## EXERCISE
Copy out word for word the material between the line holding "Select the Per anställningstyp tab" and the line holding "coord(607,18)", inclusive.

## RECORDS SUPPLIED

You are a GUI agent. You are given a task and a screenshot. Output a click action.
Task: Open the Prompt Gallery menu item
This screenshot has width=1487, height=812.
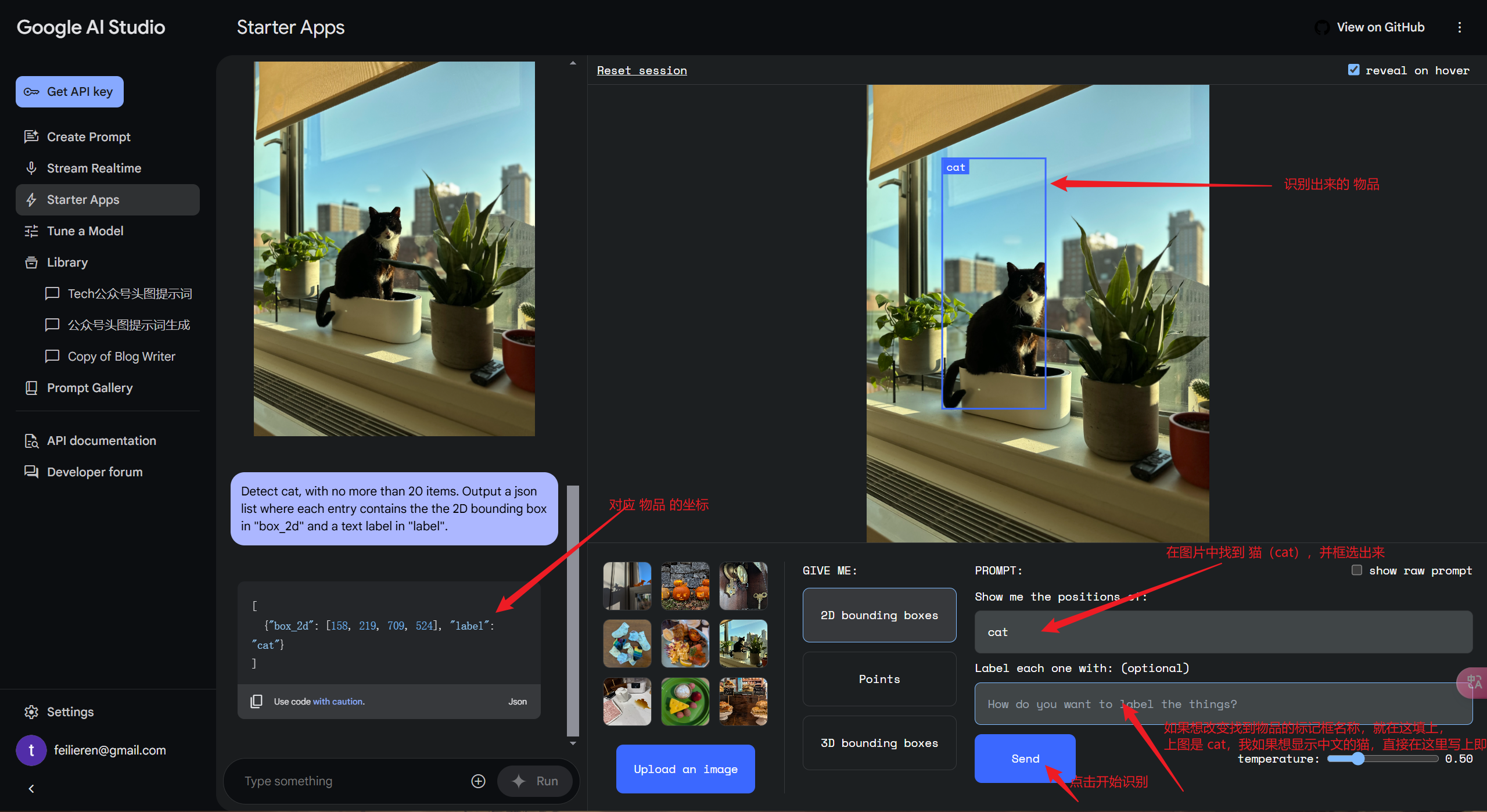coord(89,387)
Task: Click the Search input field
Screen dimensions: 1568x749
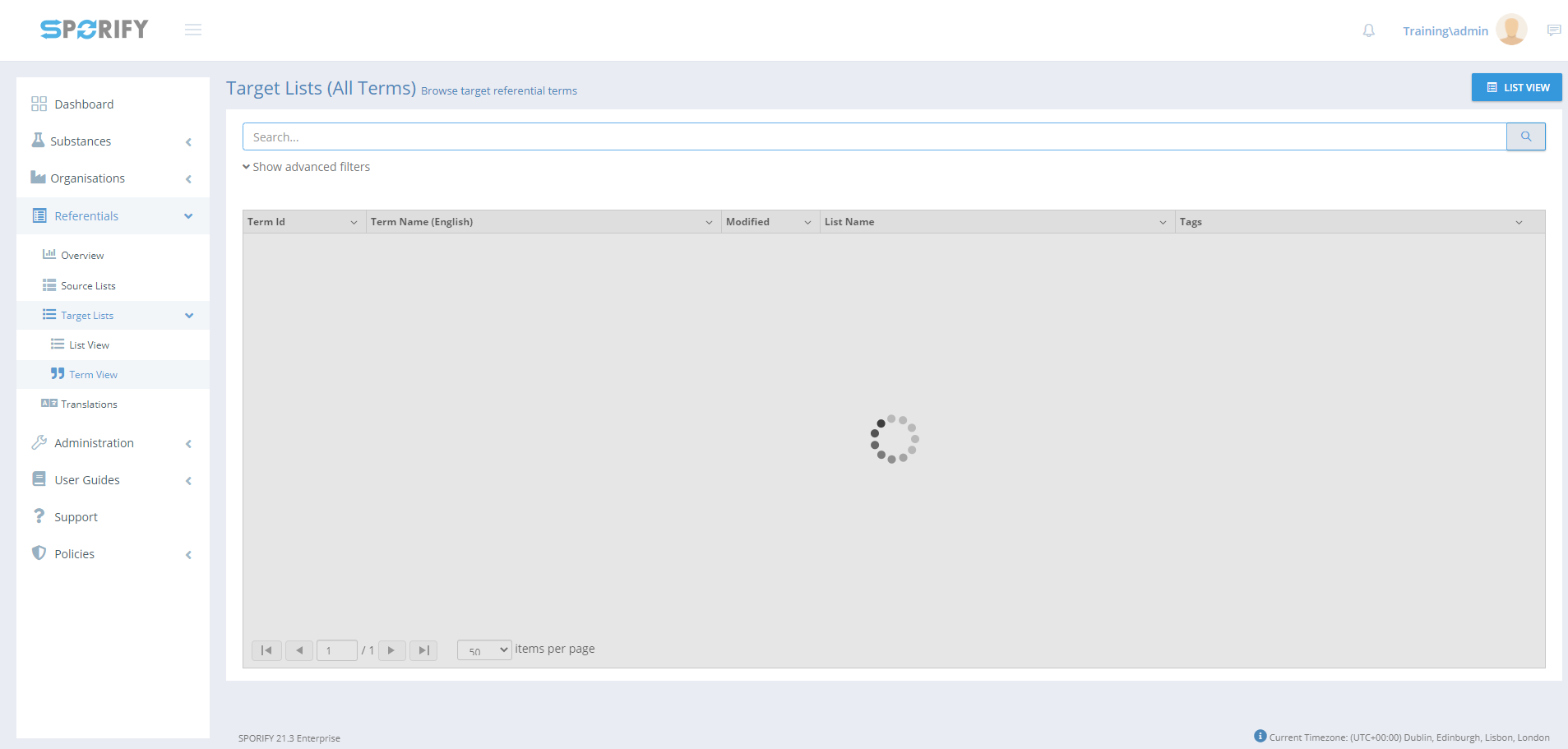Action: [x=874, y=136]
* * *
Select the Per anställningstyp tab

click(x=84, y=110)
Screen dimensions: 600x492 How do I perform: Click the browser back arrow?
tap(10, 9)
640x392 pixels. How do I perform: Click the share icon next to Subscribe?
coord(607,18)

## SOLUTION TO THIS EXERCISE
Select the Per anställningstyp tab

click(x=84, y=110)
Screen dimensions: 600x492 How do I perform: Click the browser back arrow?
tap(10, 9)
640x392 pixels. How do I perform: Click the share icon next to Subscribe?
coord(607,18)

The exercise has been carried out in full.